# Dell S2240L With Dish Tv TruHD+ Recorder Compatibility



## DJ_Dhrub (May 30, 2016)

I have a Dell S2240L monitor, I want to buy Dish Tv TruHD+ Recorder to watch TV on it. But i am worried about the compatibility. I asked the Dish Tv customer care but they are unable to say if it gonna work or not.

Here is the Dish Tv product page which I wanna buy
HD Set Top Box with HD Recorder, Best HD DTH Price - DishT

& this the monitor I already have S2240L 21.5" Monitor with LED Details — ultra-wide viewing angle | Dell

AFAIK My monitor is DHCP compatible & it has one HDMI, VGA & 3.5 mm audio jack.

So can someone tell me if its compatible or not (not just theory but also practically)
Have anyone tested it. Please help. 
If its working then what is the procedure to get all things get to work prefectly?


----------



## kool (Jul 17, 2016)

i have S2240L and have tested my tata sky HD with HDMI and its working.

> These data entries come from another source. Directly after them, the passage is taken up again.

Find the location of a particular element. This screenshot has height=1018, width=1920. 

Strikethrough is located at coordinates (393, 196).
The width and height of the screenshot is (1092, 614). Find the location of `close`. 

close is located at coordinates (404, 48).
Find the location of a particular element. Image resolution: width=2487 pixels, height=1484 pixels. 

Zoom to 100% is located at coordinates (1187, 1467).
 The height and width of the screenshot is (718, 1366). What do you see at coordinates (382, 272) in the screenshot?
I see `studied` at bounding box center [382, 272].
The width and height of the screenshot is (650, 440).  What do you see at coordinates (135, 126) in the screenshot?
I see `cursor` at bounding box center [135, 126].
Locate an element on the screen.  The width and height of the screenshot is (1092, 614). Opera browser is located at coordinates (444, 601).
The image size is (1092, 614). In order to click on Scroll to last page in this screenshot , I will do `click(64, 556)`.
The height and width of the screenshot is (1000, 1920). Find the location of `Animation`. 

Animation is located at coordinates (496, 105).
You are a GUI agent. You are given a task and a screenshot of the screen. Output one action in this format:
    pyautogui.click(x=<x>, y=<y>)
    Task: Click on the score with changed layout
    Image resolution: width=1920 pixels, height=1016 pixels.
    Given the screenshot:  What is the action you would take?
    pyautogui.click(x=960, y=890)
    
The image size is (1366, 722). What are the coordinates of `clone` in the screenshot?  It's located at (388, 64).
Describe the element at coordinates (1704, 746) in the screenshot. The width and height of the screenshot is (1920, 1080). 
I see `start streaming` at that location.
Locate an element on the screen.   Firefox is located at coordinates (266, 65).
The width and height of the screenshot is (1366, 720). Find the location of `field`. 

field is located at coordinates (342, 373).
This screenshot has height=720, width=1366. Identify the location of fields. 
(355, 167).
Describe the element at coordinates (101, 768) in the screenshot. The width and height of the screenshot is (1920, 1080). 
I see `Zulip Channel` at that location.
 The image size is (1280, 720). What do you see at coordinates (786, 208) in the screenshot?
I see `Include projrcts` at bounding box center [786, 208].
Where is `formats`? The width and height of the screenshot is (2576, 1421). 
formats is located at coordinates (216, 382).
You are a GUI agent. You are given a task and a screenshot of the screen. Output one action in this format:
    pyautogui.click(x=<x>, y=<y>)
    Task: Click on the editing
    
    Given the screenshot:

Sent from my YU5010 using Tapatalk


----------



## sandynator (Aug 4, 2016)

I have seen Tatasky, Airtel working with dell S2240L. So it will work with dish tv too.


----------



## Nerevarine (Aug 4, 2016)

any HDMI monitor with DHCP support should support all available HDMI input.. actuslly you dont even need DHCP except for some copy protected content like running a PS3.. DishTV/TataSky etc do not have DHCP encryption (I think).


----------